A Revolution in Brazil’s Financial System: Hedge Funds Now Offer Credit Products

Brazil’s hedge-fund industry is diving deep into credit as higher interest rates attract investors and government-owned banks pull back on cheap, subsidized loans to corporations

For the first time ever in Brazil, investment funds along with individual investors are buying a meaningful amount of corporate bonds.
By Cristiane Lucchesi
October 13, 2022 | 04:03 PM

Bloomberg — Brazil’s hedge-fund industry is diving deep into credit as higher interest rates attract investors and government-owned banks pull back on cheap, subsidized loans to corporations.

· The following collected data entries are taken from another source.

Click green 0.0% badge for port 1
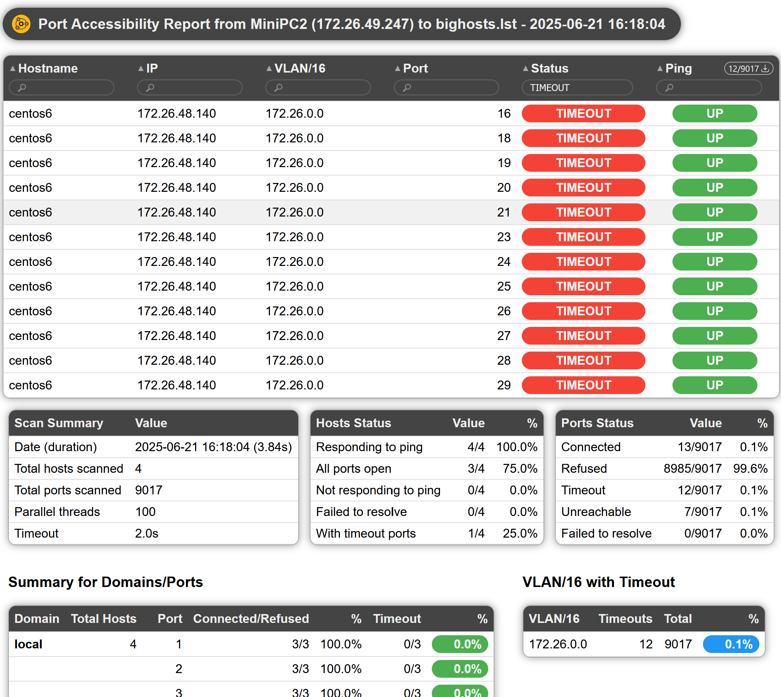781x697 pixels. tap(460, 644)
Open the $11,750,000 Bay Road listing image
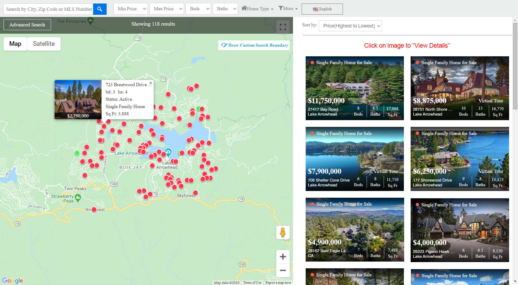Screen dimensions: 518x285 coord(355,81)
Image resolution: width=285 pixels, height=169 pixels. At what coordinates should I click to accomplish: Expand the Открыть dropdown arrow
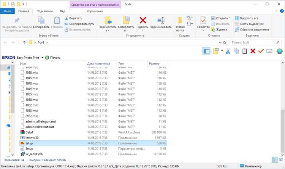tap(230, 18)
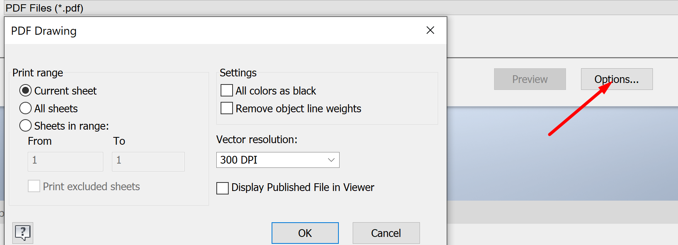Screen dimensions: 678x245
Task: Close the PDF Drawing dialog
Action: point(430,30)
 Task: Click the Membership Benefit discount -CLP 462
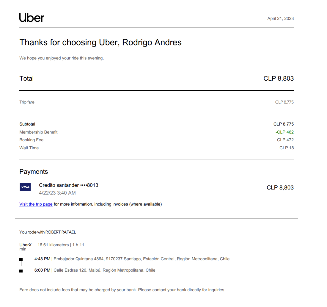tap(284, 132)
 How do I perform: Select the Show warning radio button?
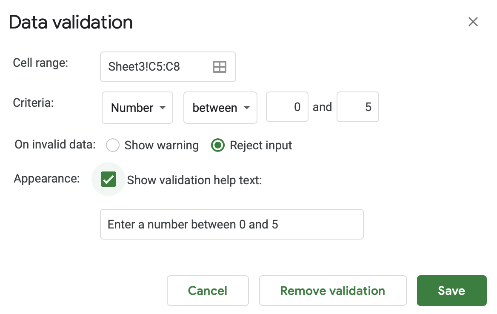[x=113, y=146]
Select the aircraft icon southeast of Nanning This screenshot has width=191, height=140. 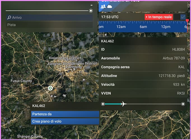coord(84,80)
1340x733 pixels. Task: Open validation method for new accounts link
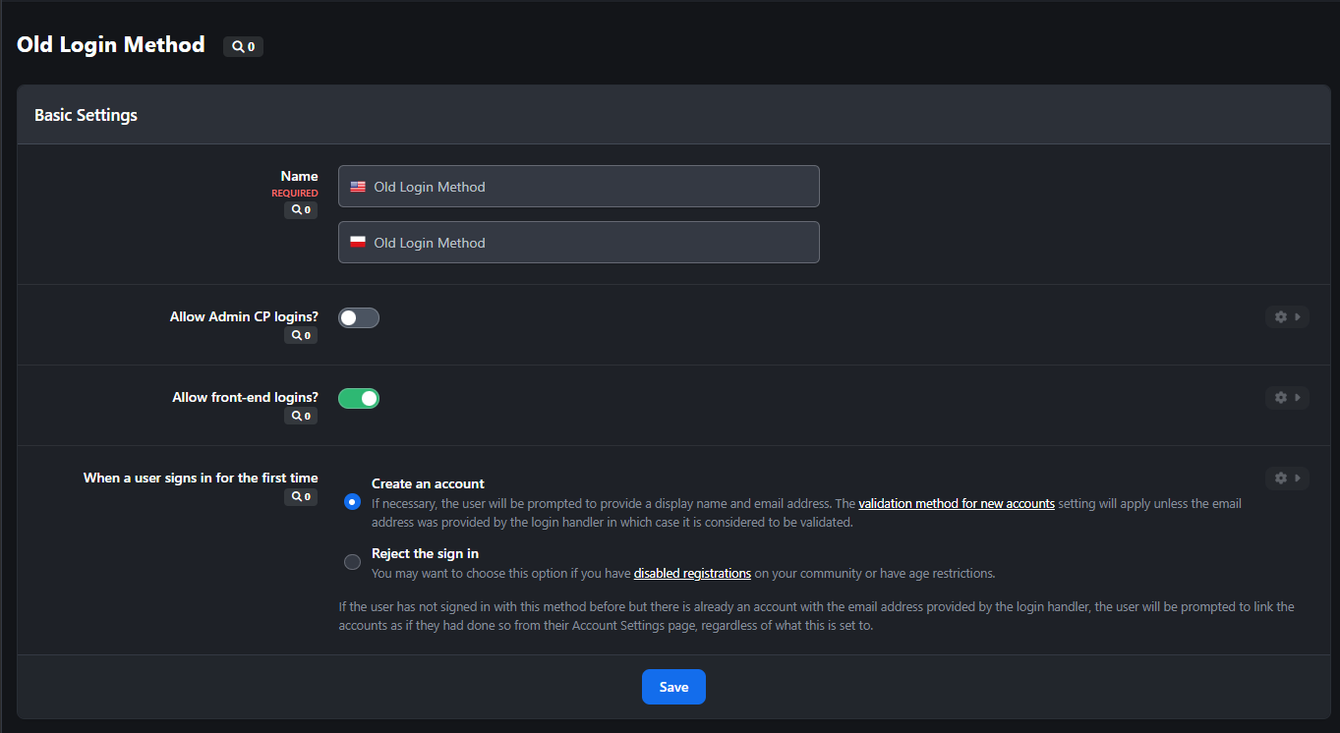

Vinland Capital Management Gestora de Recursos Ltda. and Occam Brasil Gestao de Recursos Ltda. are among hedge funds planning to offer credit products after the nation’s benchmark interest rate jumped to almost 14% from 2% last year, luring investors back to bonds.

Local fixed-income funds posted net inflows of 106 billion reais ($20.5 billion) this year through August after raising 232 billion reais for all of last year, according to Anbima, the capital-markets association. And this time they’re not buying only Treasury bonds as in the past, but are starting to hold more corporate debt -- mostly high-grade, but also high-yield and distressed -- and financing infrastructure projects, fintechs, small firms and agribusinesses.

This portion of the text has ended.